Just Seven Things

Exploring why and how we do what we do, and how we can do it better

Archive for the category “Successful Outcomes”

The Role of Leadership Vision

I was thinking about the concept of leadership and the importance of the leader’s vision to the group of people being lead. Specifically, the multiple levels in which leadership vision works. I know a lot of this is well-trodden territory, but it helped my train of thought on something else to write this down:

  1. There is the obvious creation of a fully-sensory vision (if done well) of where that group of people are going. If the full group are engaged in the vision then there is a shared view of a successful future outcome. A shared goal.
  2. In being created by one person, the groups’ actions should have an extra degree of alignment. Aligned actions to achieve the goal.
  3. A leader’s vision enables the individual to fill in the gaps within a defined framework/ journey direction. It is this that enables the engagement and commitment required for major action. An engagement framework .
  4. It makes action towards the goal by the group easier. Sharing or signing up for a collective or corporate vision make it easier to focus on the doing, rather than worrying about where you’re going. Making actions easier.
  5. There is the need and specific accountability of the leader to keep on communicating that vision to the group he or she is leading. An important element of communication is the flexibility to communicate in a way that works for the recipients of the communication. The effort behind this communication re-affirms/ strengthens and makes more real the vision for the leader. A self-reaffirming vision for the leader.
  6. The act of constantly communicating and aligning execution behind the vision also facilitates a level of analysis, introspection and criticism of the vision against new facts and changes in the environment as they arise. This sets the stage for any potential tweaks to the vision, or strategies to deliver that vision, in closer to real-time. A self-adjusting mechanic.
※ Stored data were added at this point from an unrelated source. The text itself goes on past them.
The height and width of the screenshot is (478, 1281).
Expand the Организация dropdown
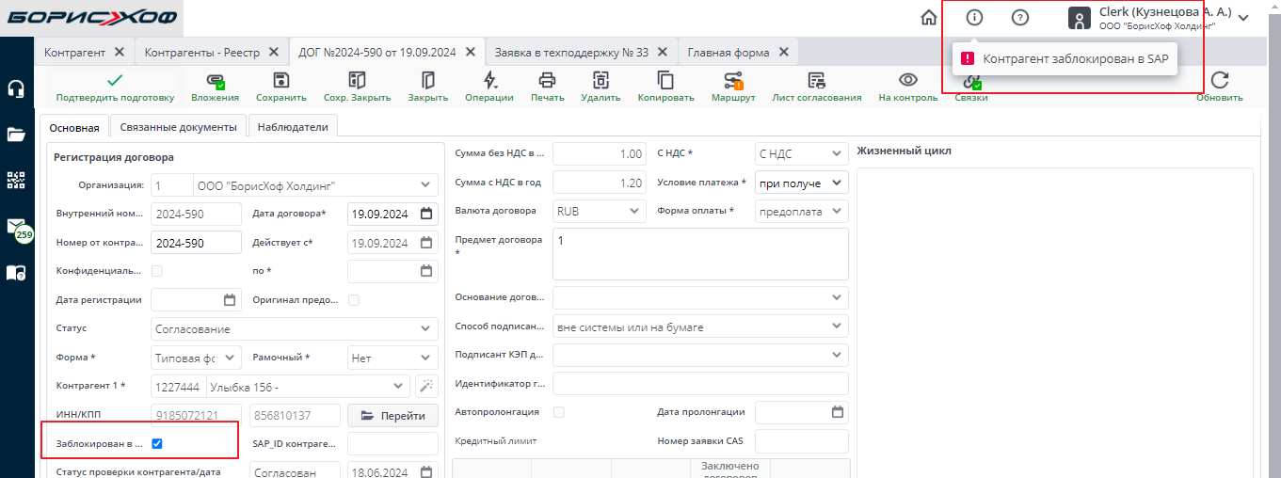pyautogui.click(x=427, y=184)
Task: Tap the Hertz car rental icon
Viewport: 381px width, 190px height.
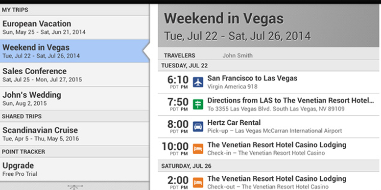Action: click(x=198, y=127)
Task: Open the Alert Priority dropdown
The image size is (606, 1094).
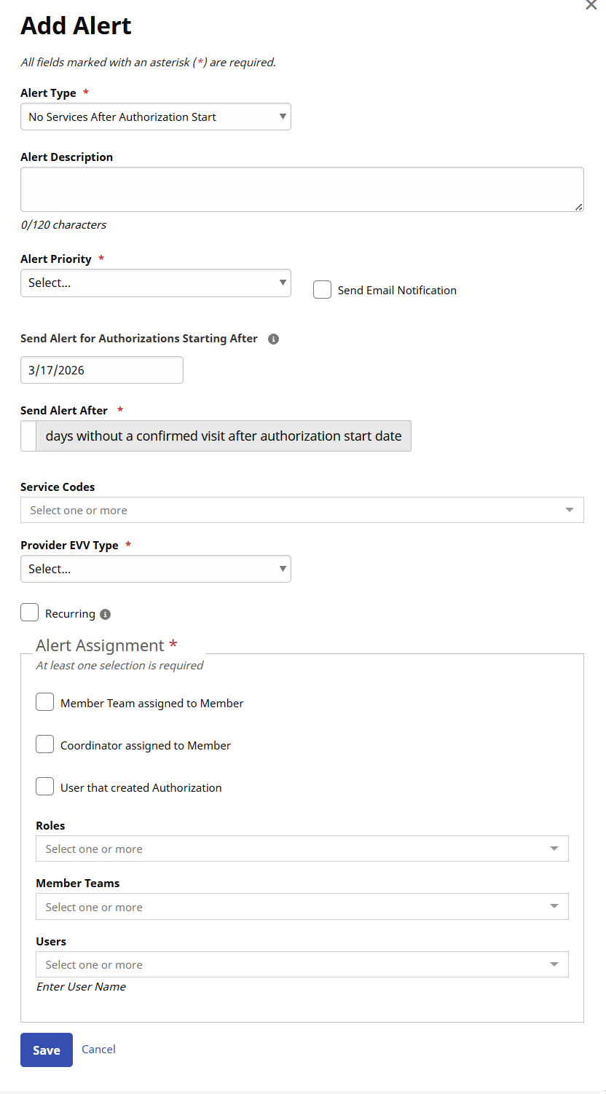Action: point(155,283)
The Secret to Ensuring Follow-Through – Peter Bregman – Harvard Business Review

“handoff checklist” — questions that the person handing off work must ask the person taking accountability for delivery:

Handoff Checklist

  1. What do you understand the priorities to be?
  2. What concerns or ideas do you have that have not already been mentioned?
  3. What are your key next steps, and by when do you plan to accomplish them?
  4. What do you need from me in order to be successful?
  5. Are there any key contingencies we should plan for now?
  6. When will we next check-in on progress/issues?
  7. Who else needs to know our plans, and how will we communicate them?
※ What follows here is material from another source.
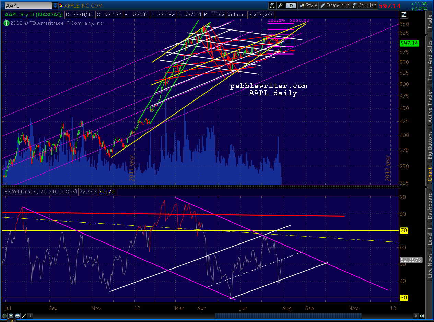Image resolution: width=434 pixels, height=322 pixels.
Task: Open the Times And Sales tab
Action: coord(430,61)
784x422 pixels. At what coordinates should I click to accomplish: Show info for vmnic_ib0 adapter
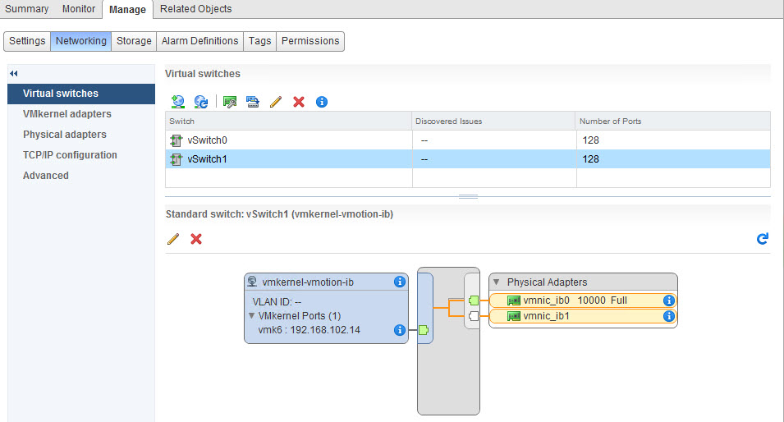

via The Secret to Ensuring Follow-Through – Peter Bregman – Harvard Business Review.

Imagining is a Human Core Competence

The phenomenal self model (PSM) is ‘the conscious model of the organism as a whole that is activated by the brain’. Thomas Metzinger’s ‘The Ego Tunnel – the Science of the Mind and the Myth of the Self’ refers to it as ‘probably one of nature’s best inventions’

‘Whenever our brains successfully pursue the ingenious strategy of creating a unified and dynamic inner portrait of reality, we become conscious’
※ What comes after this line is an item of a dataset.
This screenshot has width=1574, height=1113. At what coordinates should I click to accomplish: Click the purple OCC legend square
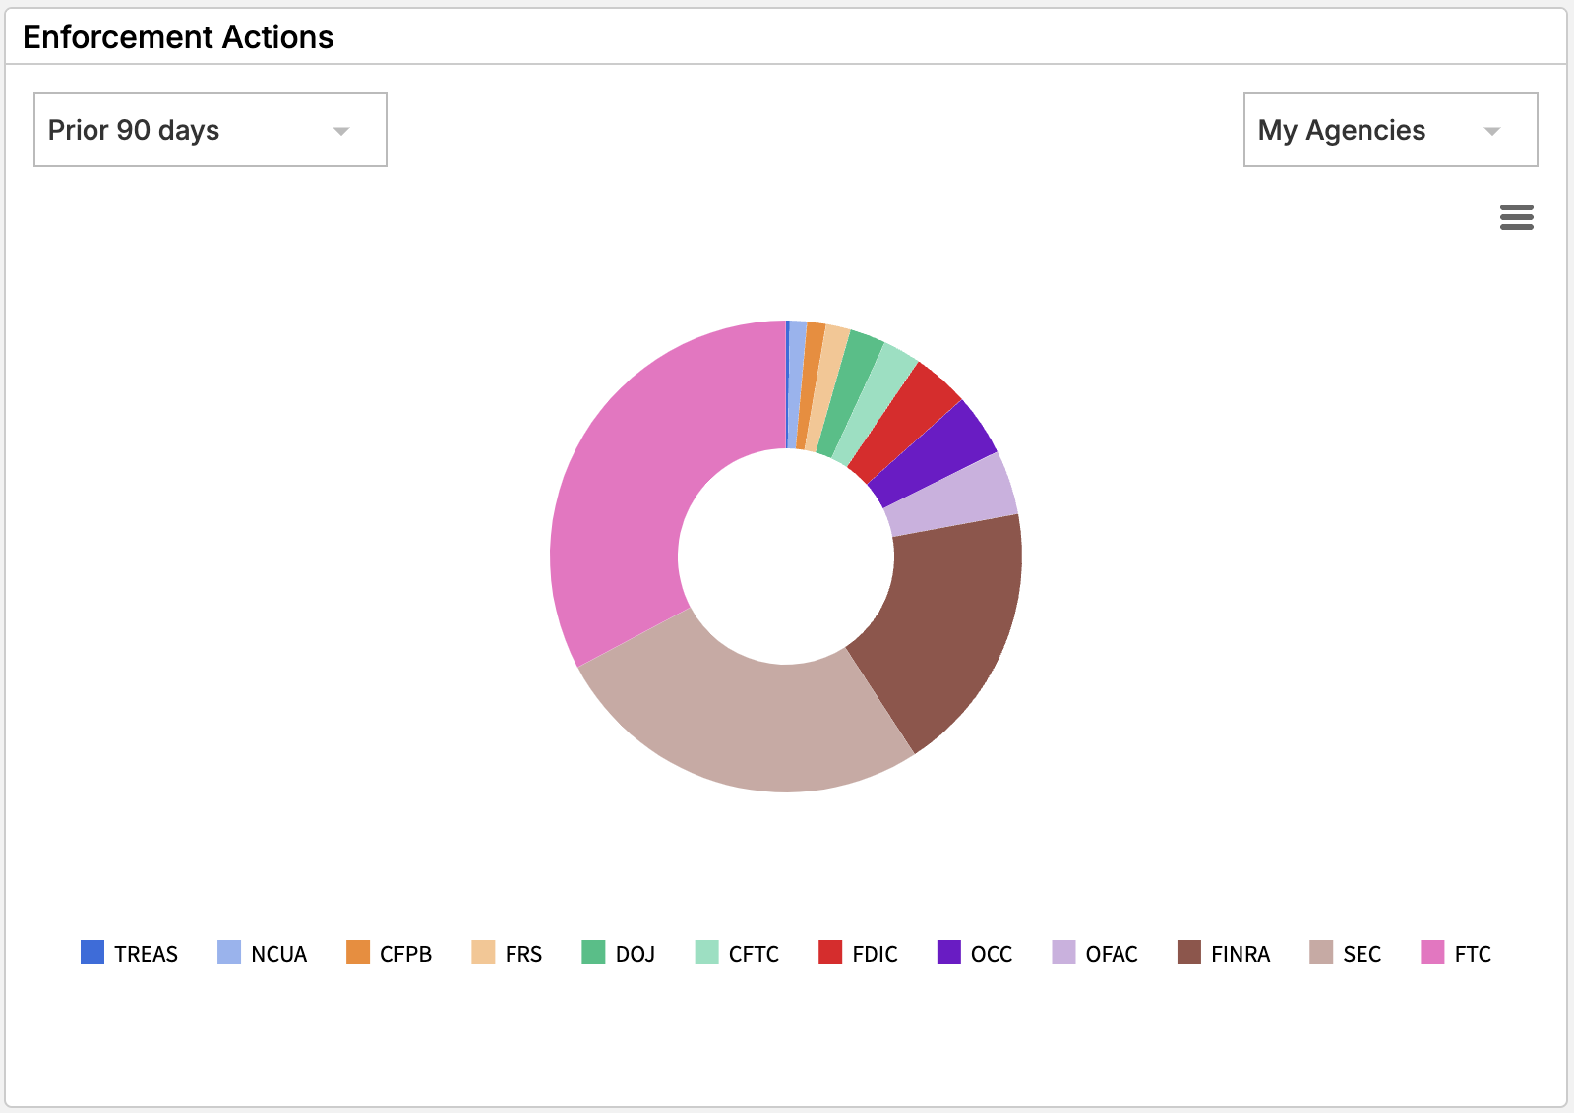949,953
‘First, our brains generate a world-simulation, so perfect that we do not recognise it as an image in our minds. Then, they generate an inner image of ourselves as a whole. This image includes not only our body and our psychological states but also our relationship to the past and the future, as well as to other conscious beings’

My marginalia at this point in my first reading of the book explodes. One of my long-term passions (and the core objective of this blog) is to investigate the relationship between the conscious mind and other-than-consciousness in relation to vision and goal-setting. I was immediately struck by Metzinger’s words above because of the sophistication that it infers the brain must have in the areas of image creation, belief and subsequent thoughts and actions reliant on the images and vision created. Some inter-linked areas I’ve explored:

What Could You Do in the Future With Your Imagination Now? illustrates the MRI scans from a brain remembering and imagining: the same areas are used.

How The Different Parts of The Brain Help Vision and Goal-Setting is my earlier, formative attempt to start to pull the findings of neuroscience into the vision area.

NLP, Modelling and Scenario Planning looked at the area from a business planning perspective following a great article by Ram Charan.

In Seth Godin’s compilation ebook, What Matters Now, Michael Hyatt writes about vision: ‘Leadership is more than influence. It is about reminding people of what it is we are trying to build—and why it matters. It is about painting a picture of a better future.

So, one conclusion to draw is that one of our core competences as Homo sapiens is the ability to imagine – to become conscious by creating a ‘inner portrait of reality’ – and then to project forward future realities.